McLachlan is famous in the industry as one of those professionals who never misses a performance so his understudies don’t get out much. Under the stressful cloud of controversy, Rennie had scant time to brush up his act but polish it he did and he brought it out to shine.
Thus did Adam Rennie bring the audience to its collective feet in deafening acclaim.
Rennie is blessed with a truly beautiful voice and a good range. Just on his second night, one could see the actor growing into the role, inhabiting the character and making it his own. With some lovely comic timing, he brings to Frank N. Furter a cheeky, lighter spirit. He is more mischievous than lascivious, even in the famous bed scene. He is lithe and acrobatic, buff without being chunky and, from the comfortable expertise with which he executes the part, it is clear he’s been assiduous in shadowing the role behind the scenes. It’s all the stuff of which show bizz success stories are made - and it happened here in Adelaide before our eyes.
Responding to audience acclaim at curtain, Rennie showed modesty, gratitude and relief. It must be an incredible experience for him.
The rest of the Rocky cast swirls around him well practised in their parts, working hard as a professional touring company must, cues sharp, choreography bright and precise, voices strong and clear, albeit there are times when dialogue is indistinct.

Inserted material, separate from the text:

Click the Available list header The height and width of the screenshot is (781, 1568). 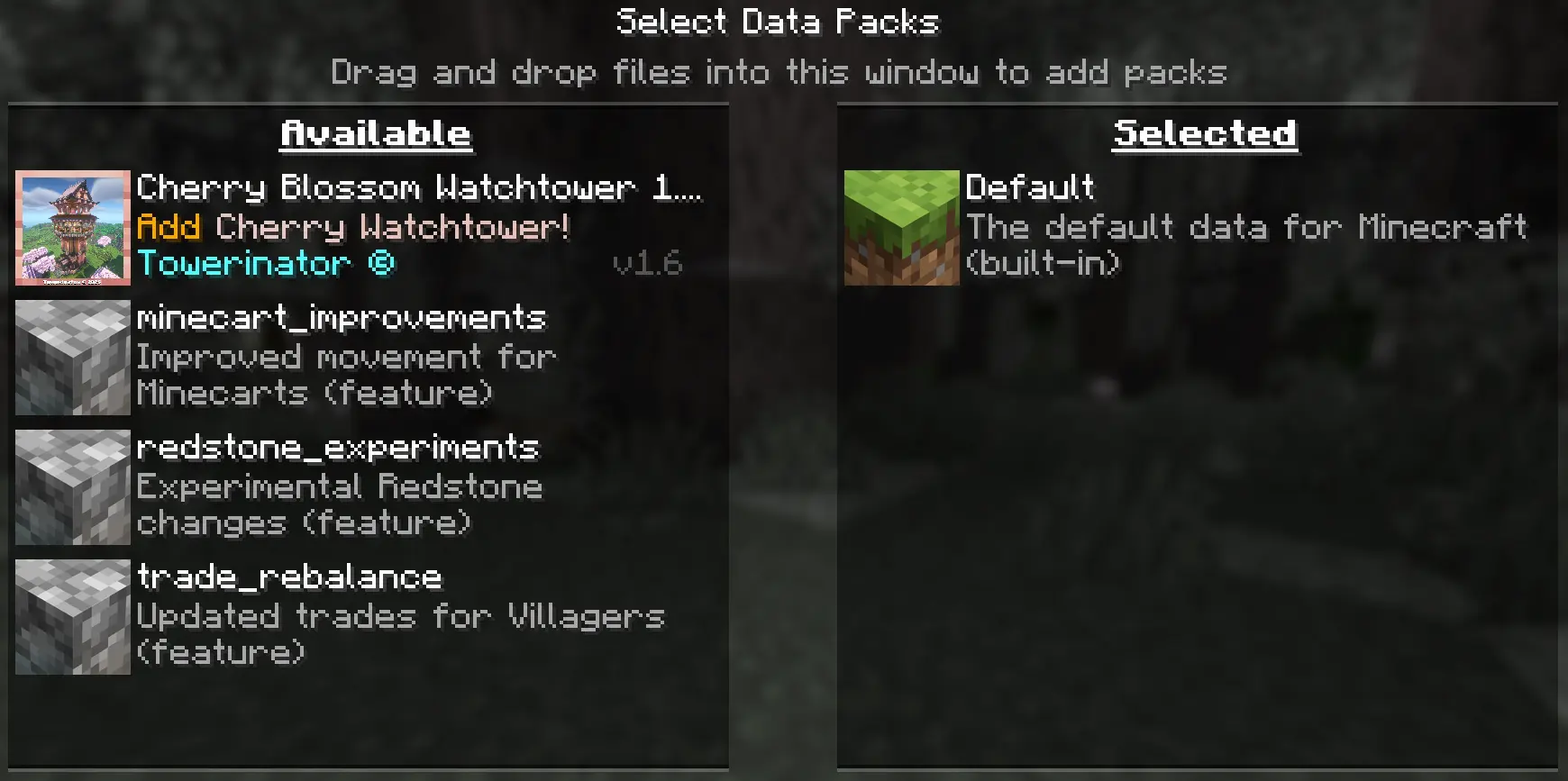click(x=377, y=134)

Not so from our own Peter Goers as The Narrator. Every syllable resounds from that familiar ABC voice, suspenseful pauses underscoring the comic expectations of Rocky Horror's outlandish sci-fi sexy storyline. Suave in the vivid smoking jackets, he prowls the stage, pointers the dance steps and uses his considerable stage presence to obscure the fact that a dancer he is not. He, too, brings the house to deafening cheers of love and acclaim.

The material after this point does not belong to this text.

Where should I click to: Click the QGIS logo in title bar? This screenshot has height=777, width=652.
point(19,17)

Rocky himself as played by Brendan Irving, is all shimmering muscles and sweetly dolt-faced, and is simply adorable, Rob Mallett as Brad and Michelle Smitheram as Janet are true to form, strongly sung and courageously funny. Kristian Lavercombe’s Riff Raff, with a richly-edged voice which could cut through galvanised iron, is spectacular. No wonder he has been playing the role in 1000 plus performances through assorted productions. His offsiders, Columbine from Nadia Komazec and Magenta from Amanda Harrison, are wicked, wily and sexy with a small, tight ensemble affected by quick changes and lots of you-beaut stage effects.

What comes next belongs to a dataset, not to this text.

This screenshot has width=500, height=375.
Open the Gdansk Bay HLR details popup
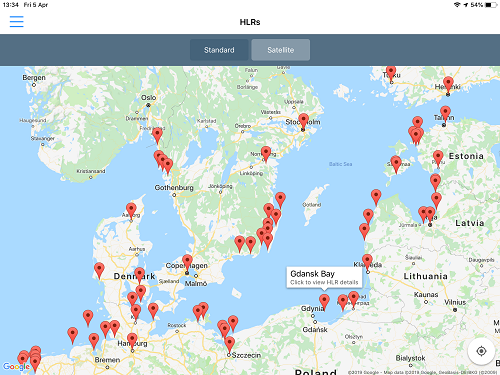324,277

The show is loud. The small orchestra is onstage, aloft and just visible behind a giant faux celluloid screen. It is right there on every cue and quite the musical powerhouse.
Altogether, it’s a big, slick professional blockbuster show and worth the ticket price. Betwixt and between them all, with cohesion and discipline, this classy working company of actors has pretty seamlessly kept the show on the road despite the calamity of complaints by former cast members.
All power to them, and three cheers for a new Australian stage star, Adam Rennie.